SCHEDULERS = list(schedulers.keys())
SCHEDULERS.insert(0, "Default")


def gen_image(prompt, negative_prompt, width, height,
              num_steps, mode, seed, guidance_scale,
              lora_weight_file, lora_scale, fast_infer,
              scheduler, num_images, progress=gr.Progress(track_tqdm=True)):
    """
    Run diffusion model to generate image
    """
    progress(0, "Starting image generation...")
    for i in range(1, num_steps + 1):
        progress(i / num_steps * 100, f"Processing step {i} of {num_steps}...")
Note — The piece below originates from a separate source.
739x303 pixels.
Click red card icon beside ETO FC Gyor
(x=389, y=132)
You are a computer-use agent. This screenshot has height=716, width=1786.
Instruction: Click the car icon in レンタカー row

    images = [Image.open("stuffs/logo.png")]
    
    if len(prompt) == 0:
        gr.Info("Please input prompt!", duration=5)
        return images
    
    # Query COmfyUI backend
    if "Stable Diffusion 3.5" in mode:
        if "Medium" in mode:
            ckpt_name = "sd3.5_medium.safetensors"
        else:
            ckpt_name = "sd3.5_large.safetensors"
        images = query_sd35(ckpt_name, prompt, negative_prompt,
                            int(width), int(height),
                            int(num_images), int(seed),
                            float(guidance_scale), int(num_steps))
        return images
    
    model = TEXT_TO_IMAGE_DICTIONARY[mode]
    use_lora = False
    _, current_max_memory = get_gpu_info(width, height, num_images)
    Text2Image_class = model["pipeline"]

    diffusion_configs = {
        "use_safetensors": True,
        "max_memory": current_max_memory
    }
    if "device_map" in model:
        diffusion_configs["device_map"] = model["device_map"]
    if fast_infer:
        diffusion_configs["torch_dtype"] = torch.float16
    if "FLUX" in mode:
        diffusion_configs["torch_dtype"] = torch.bfloat16


    if model["path"].endswith('.safetensors'):
        pipeline = Text2Image_class.from_single_file(
            model["path"], **diffusion_configs)
    else:
        pipeline = Text2Image_class.from_pretrained(
            model["path"], **diffusion_configs)
    pipeline.safety_checker = None

    try:
        pipeline = apply_scheduler(scheduler, pipeline)
    except BaseException:
        gr.Warning(f"Cannot apply {scheduler} for {mode}. Use default sampler instead")
        pipeline = apply_scheduler("Default", pipeline)
        
    # Load LoRA adapter
    if lora_weight_file is not None:
        directory, file_name = os.path.split(lora_weight_file.name)
        try:
            pipeline.load_lora_weights(
                directory,
                weight_name=file_name,
                adapter_name=file_name.replace(".safetensors", ''))
            gr.Info("LoRA weight loaded succesfully", duration=5)
            use_lora = True
        except Exception as e:
            print(e)
            gr.Warning("Cannot load LoRA weight, your model won't use adapter", duration=5)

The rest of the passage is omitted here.